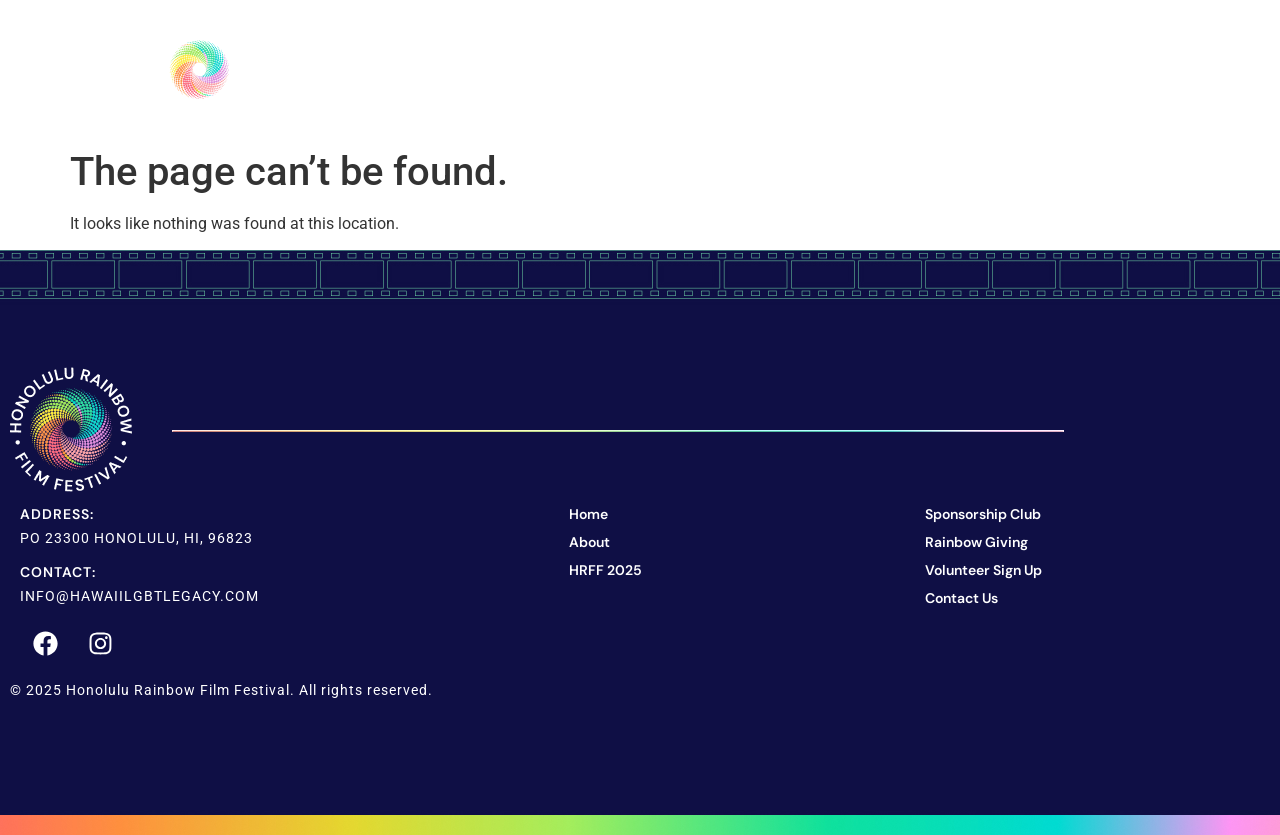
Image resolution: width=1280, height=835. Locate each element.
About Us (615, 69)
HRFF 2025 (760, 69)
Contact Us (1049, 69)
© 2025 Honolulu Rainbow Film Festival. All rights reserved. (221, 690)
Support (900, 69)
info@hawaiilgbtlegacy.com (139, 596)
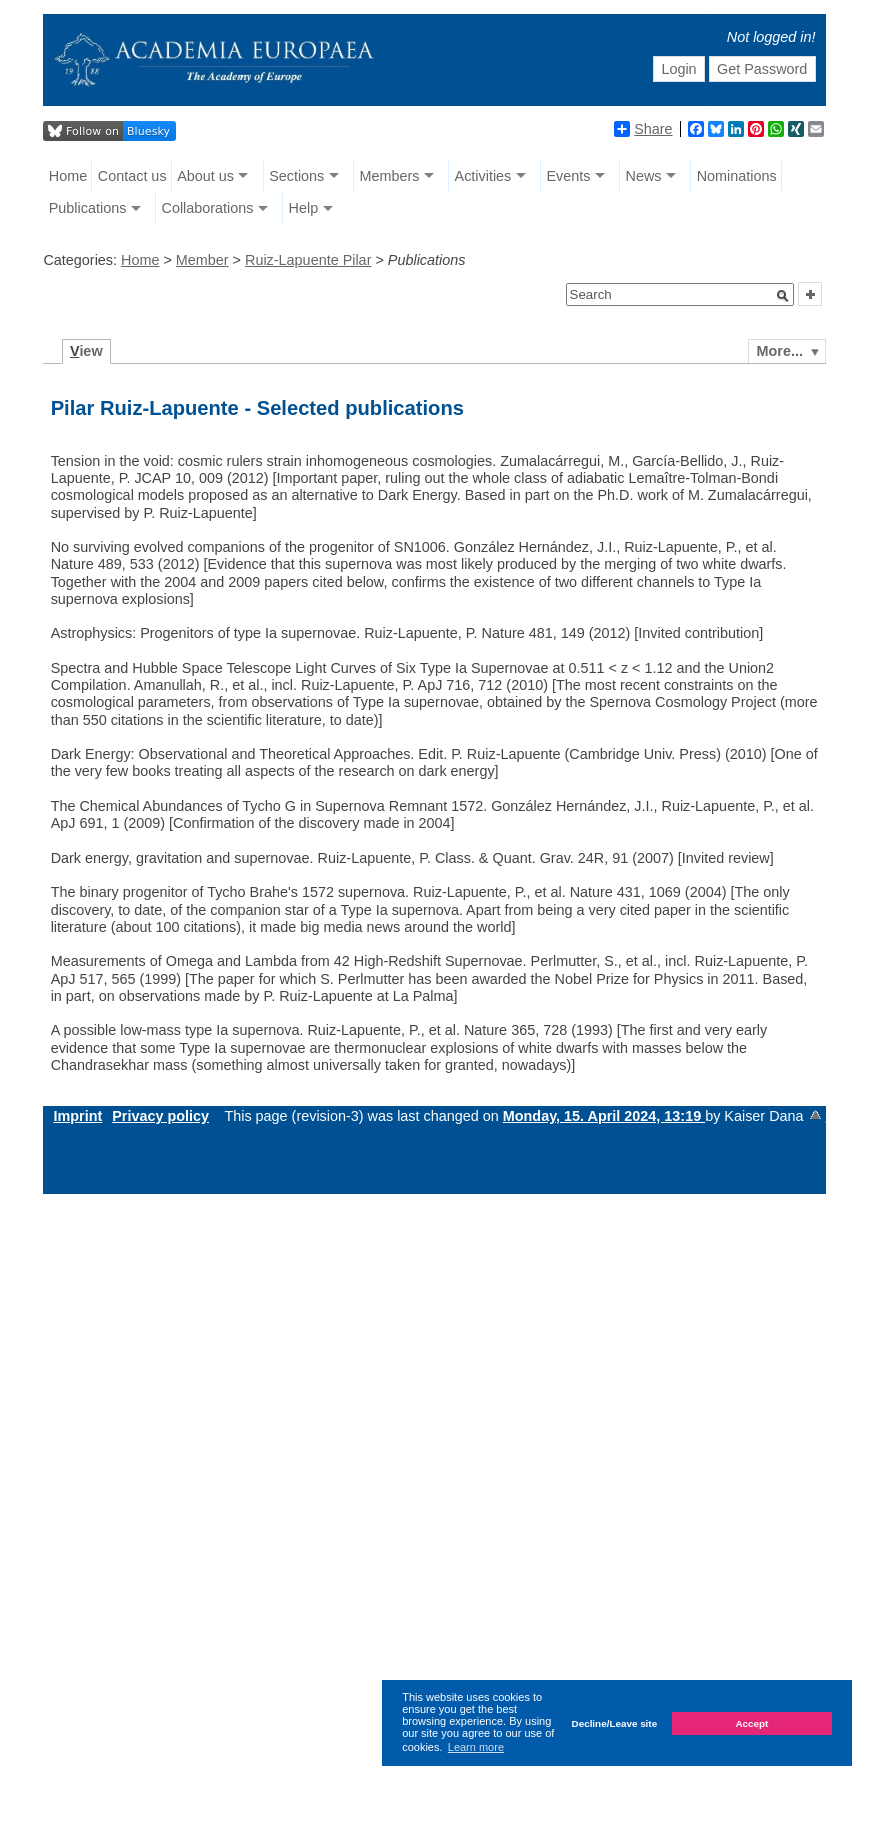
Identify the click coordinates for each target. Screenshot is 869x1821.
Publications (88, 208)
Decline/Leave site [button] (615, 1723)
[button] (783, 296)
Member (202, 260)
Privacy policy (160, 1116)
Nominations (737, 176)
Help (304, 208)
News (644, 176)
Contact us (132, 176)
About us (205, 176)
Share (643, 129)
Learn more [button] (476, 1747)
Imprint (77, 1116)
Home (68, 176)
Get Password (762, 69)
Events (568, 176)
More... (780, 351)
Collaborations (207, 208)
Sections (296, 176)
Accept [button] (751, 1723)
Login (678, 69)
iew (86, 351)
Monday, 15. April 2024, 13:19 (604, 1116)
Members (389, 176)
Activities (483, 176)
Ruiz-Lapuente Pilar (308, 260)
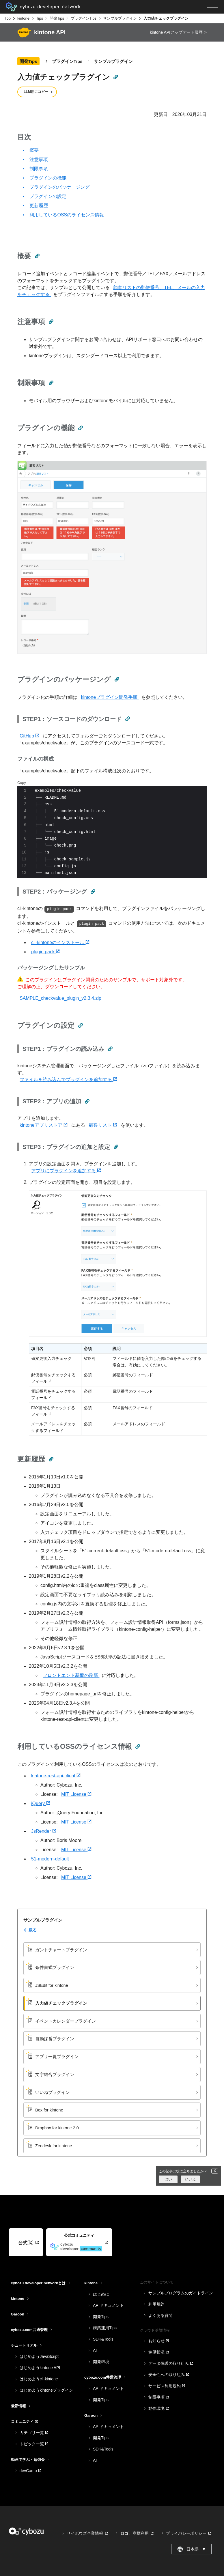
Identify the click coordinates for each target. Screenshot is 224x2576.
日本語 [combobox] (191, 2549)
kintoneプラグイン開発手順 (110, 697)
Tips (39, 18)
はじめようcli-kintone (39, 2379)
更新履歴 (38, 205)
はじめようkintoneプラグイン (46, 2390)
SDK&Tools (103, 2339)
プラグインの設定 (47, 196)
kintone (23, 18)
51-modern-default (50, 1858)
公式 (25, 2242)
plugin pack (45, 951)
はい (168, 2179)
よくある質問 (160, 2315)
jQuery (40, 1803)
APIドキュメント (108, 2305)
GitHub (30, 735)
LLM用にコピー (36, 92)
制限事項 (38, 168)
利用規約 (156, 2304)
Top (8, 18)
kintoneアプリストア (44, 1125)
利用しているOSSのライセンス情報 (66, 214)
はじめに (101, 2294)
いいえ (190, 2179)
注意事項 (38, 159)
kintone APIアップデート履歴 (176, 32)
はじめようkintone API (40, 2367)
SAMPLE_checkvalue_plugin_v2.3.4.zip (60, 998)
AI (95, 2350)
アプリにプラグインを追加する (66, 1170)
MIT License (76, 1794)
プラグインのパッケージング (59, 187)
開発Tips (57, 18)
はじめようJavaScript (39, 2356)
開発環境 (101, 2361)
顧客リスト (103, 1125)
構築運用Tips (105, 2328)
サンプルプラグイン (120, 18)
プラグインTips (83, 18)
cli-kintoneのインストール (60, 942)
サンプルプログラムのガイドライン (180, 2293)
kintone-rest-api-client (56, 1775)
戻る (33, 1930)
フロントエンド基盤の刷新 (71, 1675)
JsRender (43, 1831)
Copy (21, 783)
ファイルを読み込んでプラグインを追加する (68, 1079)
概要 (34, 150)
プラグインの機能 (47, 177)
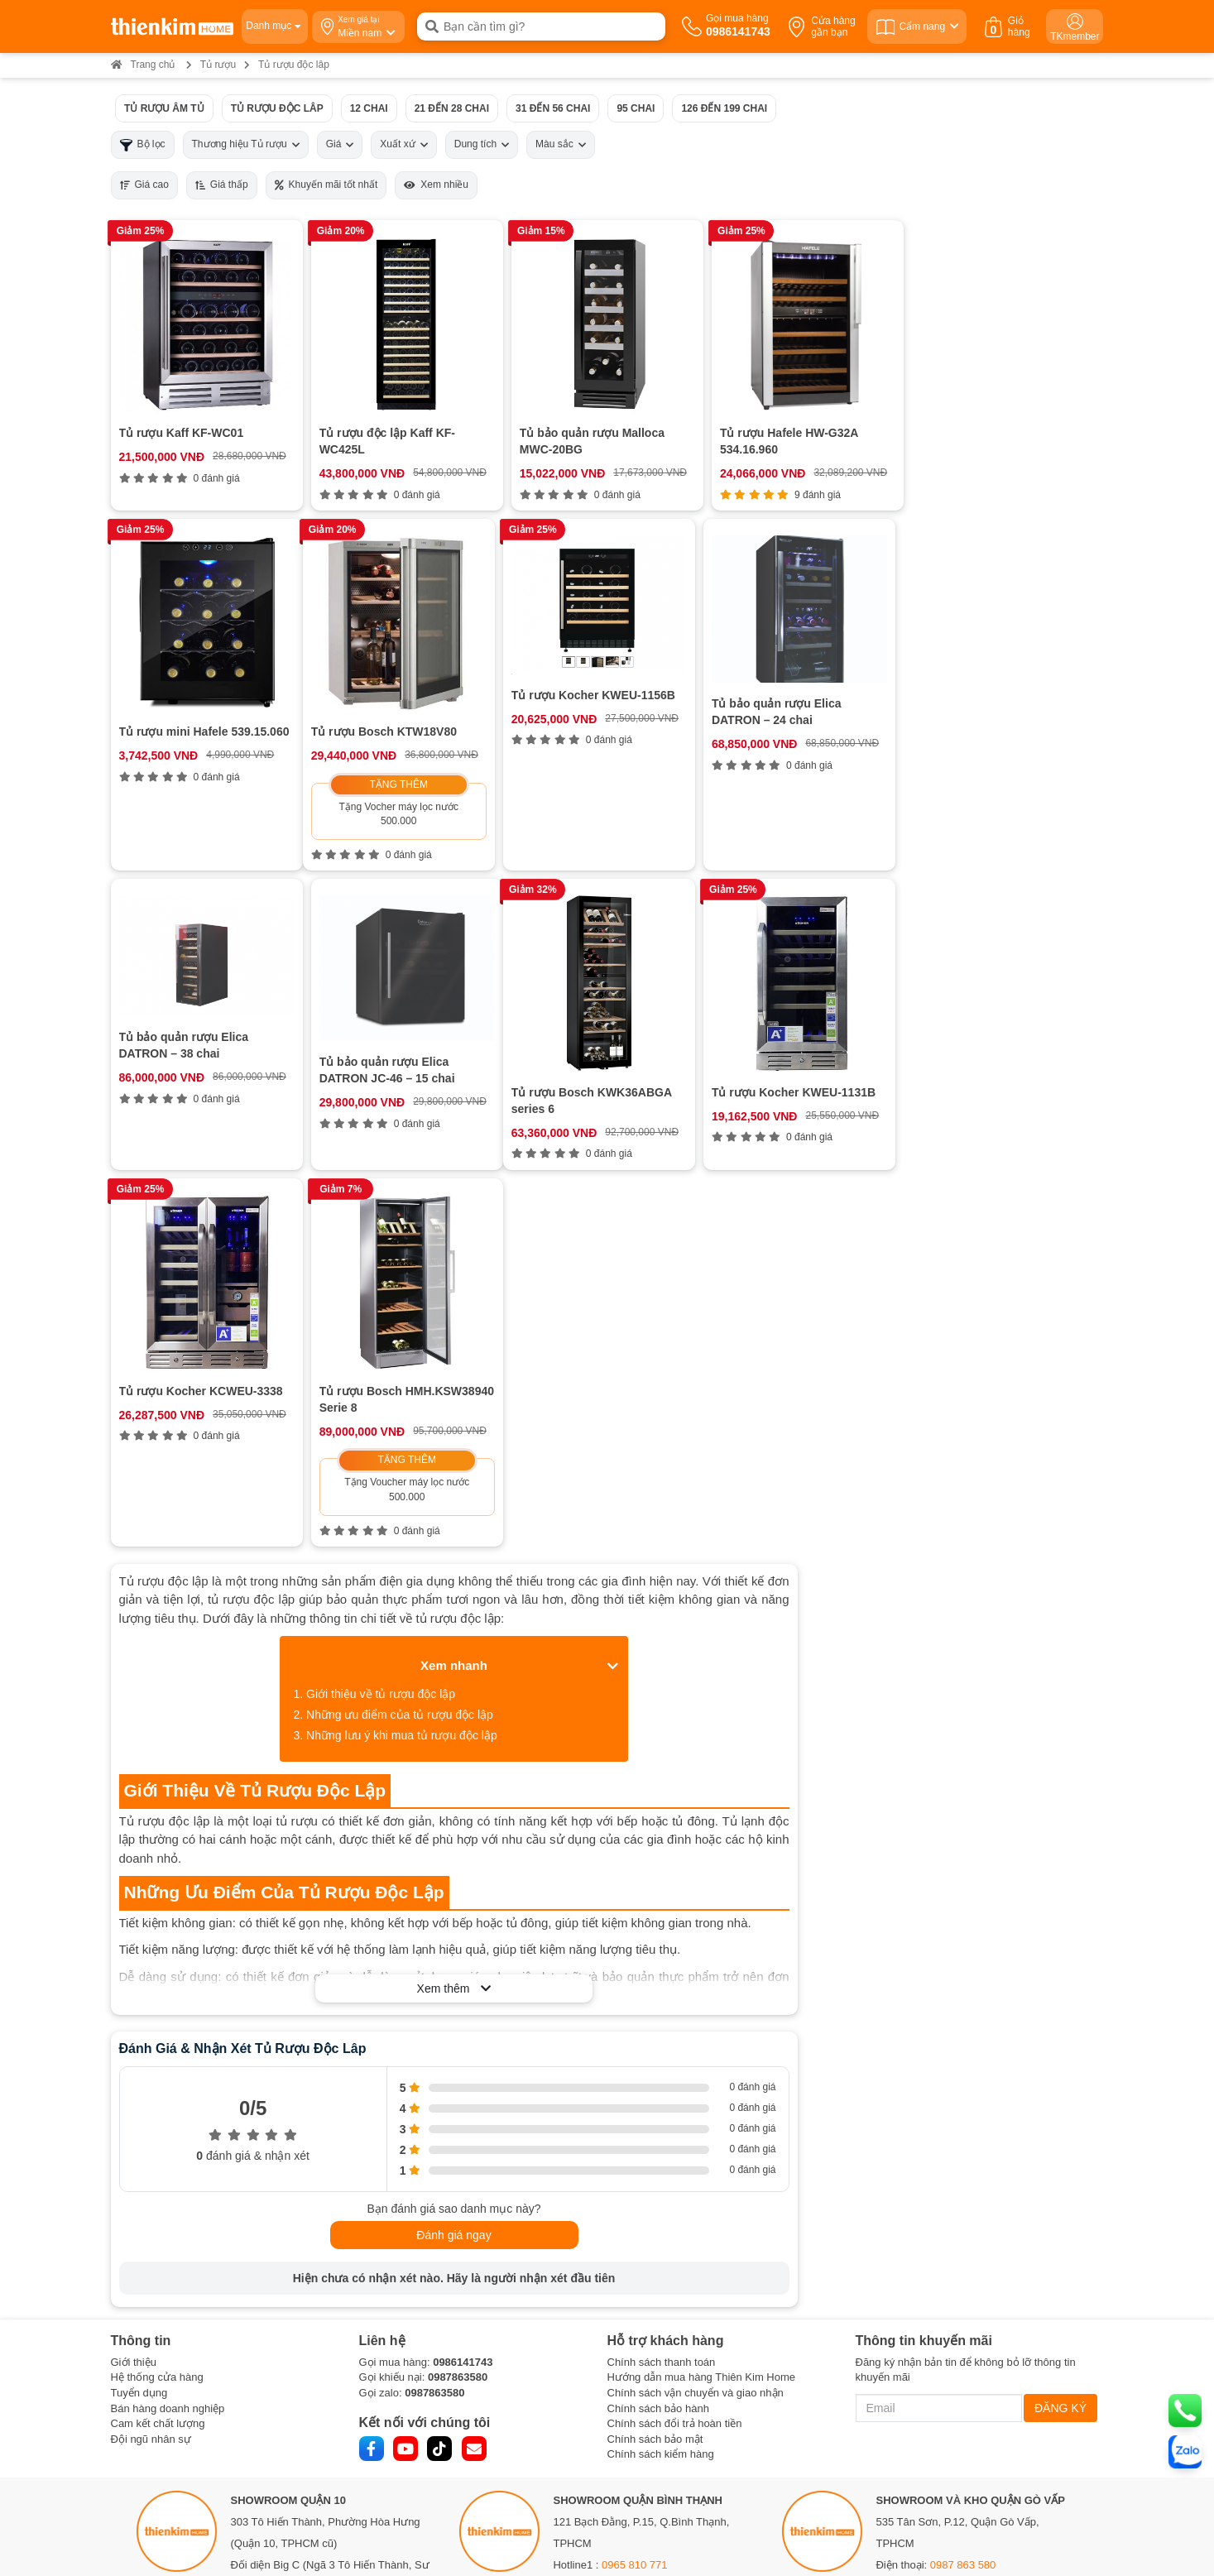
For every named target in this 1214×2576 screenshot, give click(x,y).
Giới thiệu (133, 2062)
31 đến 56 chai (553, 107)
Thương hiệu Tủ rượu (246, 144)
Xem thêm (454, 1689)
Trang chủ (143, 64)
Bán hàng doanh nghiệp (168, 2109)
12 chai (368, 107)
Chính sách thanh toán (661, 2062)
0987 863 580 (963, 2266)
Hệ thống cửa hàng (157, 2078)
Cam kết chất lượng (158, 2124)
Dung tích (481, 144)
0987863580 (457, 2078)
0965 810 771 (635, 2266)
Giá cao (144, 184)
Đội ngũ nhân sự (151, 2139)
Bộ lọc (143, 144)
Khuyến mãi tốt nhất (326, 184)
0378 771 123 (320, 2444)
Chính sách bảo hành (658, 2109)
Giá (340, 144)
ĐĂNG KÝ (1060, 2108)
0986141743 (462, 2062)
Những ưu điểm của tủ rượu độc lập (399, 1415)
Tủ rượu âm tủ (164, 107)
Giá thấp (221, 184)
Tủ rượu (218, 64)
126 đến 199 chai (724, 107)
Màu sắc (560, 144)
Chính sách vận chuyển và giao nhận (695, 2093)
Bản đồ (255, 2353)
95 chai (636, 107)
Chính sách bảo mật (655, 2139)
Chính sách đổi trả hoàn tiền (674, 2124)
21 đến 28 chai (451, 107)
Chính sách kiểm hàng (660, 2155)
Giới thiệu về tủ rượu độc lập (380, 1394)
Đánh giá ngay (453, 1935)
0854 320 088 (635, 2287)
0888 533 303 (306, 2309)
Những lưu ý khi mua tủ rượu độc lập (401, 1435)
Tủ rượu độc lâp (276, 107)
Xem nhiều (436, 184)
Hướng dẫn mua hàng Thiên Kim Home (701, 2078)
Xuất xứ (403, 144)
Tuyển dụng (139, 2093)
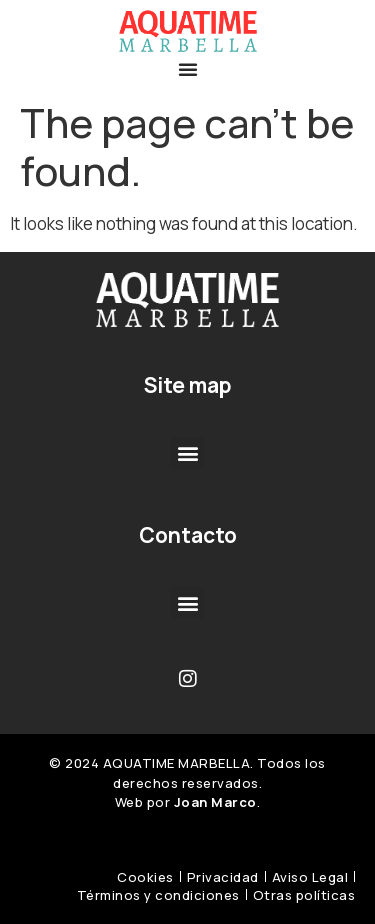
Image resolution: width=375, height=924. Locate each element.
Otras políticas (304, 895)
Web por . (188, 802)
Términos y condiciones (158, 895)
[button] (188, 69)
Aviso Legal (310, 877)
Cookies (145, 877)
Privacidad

TASK
Write out all of the data above line for line, leaving out the pictures.

TASK RESPONSE
Image resolution: width=1280, height=835. Locate each element.
About Us (615, 69)
HRFF 2025 (760, 69)
Contact Us (1049, 69)
© 2025 Honolulu Rainbow Film Festival. All rights reserved. (221, 690)
Support (900, 69)
info@hawaiilgbtlegacy.com (139, 596)
Identify the click coordinates for each target. Screenshot is 869x1821.
Publications (88, 208)
Decline/Leave site [button] (615, 1723)
[button] (783, 296)
Member (202, 260)
Privacy policy (160, 1116)
Nominations (737, 176)
Help (304, 208)
News (644, 176)
Contact us (132, 176)
About us (205, 176)
Share (643, 129)
Learn more [button] (476, 1747)
Imprint (77, 1116)
Home (68, 176)
Get Password (762, 69)
Events (568, 176)
More... (780, 351)
Collaborations (207, 208)
Sections (296, 176)
Accept [button] (751, 1723)
Login (678, 69)
iew (86, 351)
Monday, 15. April 2024, 13:19 (604, 1116)
Members (389, 176)
Activities (483, 176)
Ruiz-Lapuente Pilar (308, 260)
Identify the click coordinates for each target. Screenshot is 224x2576.
日本語 [combobox] (191, 2549)
kintoneプラグイン開発手順 (110, 697)
Tips (39, 18)
はじめようcli-kintone (39, 2379)
更新履歴 (38, 205)
はじめようkintoneプラグイン (46, 2390)
SDK&Tools (103, 2339)
プラグインの設定 (47, 196)
kintone (23, 18)
51-modern-default (50, 1858)
公式 (25, 2242)
plugin pack (45, 951)
はい (168, 2179)
よくある質問 (160, 2315)
jQuery (40, 1803)
APIドキュメント (108, 2305)
GitHub (30, 735)
LLM用にコピー (36, 92)
制限事項 (38, 168)
利用規約 (156, 2304)
Top (8, 18)
kintoneアプリストア (44, 1125)
利用しているOSSのライセンス情報 (66, 214)
はじめに (101, 2294)
いいえ (190, 2179)
注意事項 (38, 159)
kintone APIアップデート履歴 (176, 32)
はじめようkintone API (40, 2367)
SAMPLE_checkvalue_plugin_v2.3.4.zip (60, 998)
AI (95, 2350)
アプリにプラグインを追加する (66, 1170)
MIT License (76, 1794)
プラグインのパッケージング (59, 187)
開発Tips (57, 18)
はじめようJavaScript (39, 2356)
開発環境 (101, 2361)
顧客リスト (103, 1125)
構築運用Tips (105, 2328)
サンプルプラグイン (120, 18)
プラグインTips (83, 18)
cli-kintoneのインストール (60, 942)
サンプルプログラムのガイドライン (180, 2293)
kintone-rest-api-client (56, 1775)
戻る (33, 1930)
フロントエンド基盤の刷新 (71, 1675)
JsRender (43, 1831)
Copy (21, 783)
ファイルを読み込んでプラグインを追加する (68, 1079)
概要 (34, 150)
プラグインの機能 (47, 177)
For every named target in this 1214×2576 screenshot, give click(x,y).
Giới thiệu (133, 2062)
31 đến 56 chai (553, 107)
Thương hiệu Tủ rượu (246, 144)
Xem thêm (454, 1689)
Trang chủ (143, 64)
Bán hàng doanh nghiệp (168, 2109)
12 chai (368, 107)
Chính sách thanh toán (661, 2062)
0987 863 580 (963, 2266)
Hệ thống cửa hàng (157, 2078)
Cam kết chất lượng (158, 2124)
Dung tích (481, 144)
0987863580 (457, 2078)
0965 810 771 (635, 2266)
Giá cao (144, 184)
Đội ngũ nhân sự (151, 2139)
Bộ lọc (143, 144)
Khuyến mãi tốt nhất (326, 184)
0378 771 123 (320, 2444)
Chính sách bảo hành (658, 2109)
Giá (340, 144)
ĐĂNG KÝ (1060, 2108)
0986141743 (462, 2062)
Những ưu điểm của tủ rượu độc lập (399, 1415)
Tủ rượu âm tủ (164, 107)
Giá thấp (221, 184)
Tủ rượu (218, 64)
126 đến 199 chai (724, 107)
Màu sắc (560, 144)
Chính sách vận chuyển và giao nhận (695, 2093)
Bản đồ (255, 2353)
95 chai (636, 107)
Chính sách bảo mật (655, 2139)
Chính sách đổi trả hoàn tiền (674, 2124)
21 đến 28 chai (451, 107)
Chính sách kiểm hàng (660, 2155)
Giới thiệu về tủ rượu độc lập (380, 1394)
Đánh giá ngay (453, 1935)
0854 320 088 (635, 2287)
0888 533 303 (306, 2309)
Những lưu ý khi mua tủ rượu độc lập (401, 1435)
Tủ rượu độc lâp (276, 107)
Xem nhiều (436, 184)
Hướng dẫn mua hàng Thiên Kim Home (701, 2078)
Xuất xứ (403, 144)
Tuyển dụng (139, 2093)
Image resolution: width=375, height=924. Locate each element.
Otras políticas (304, 895)
Web por . (188, 802)
Términos y condiciones (158, 895)
[button] (188, 69)
Aviso Legal (310, 877)
Cookies (145, 877)
Privacidad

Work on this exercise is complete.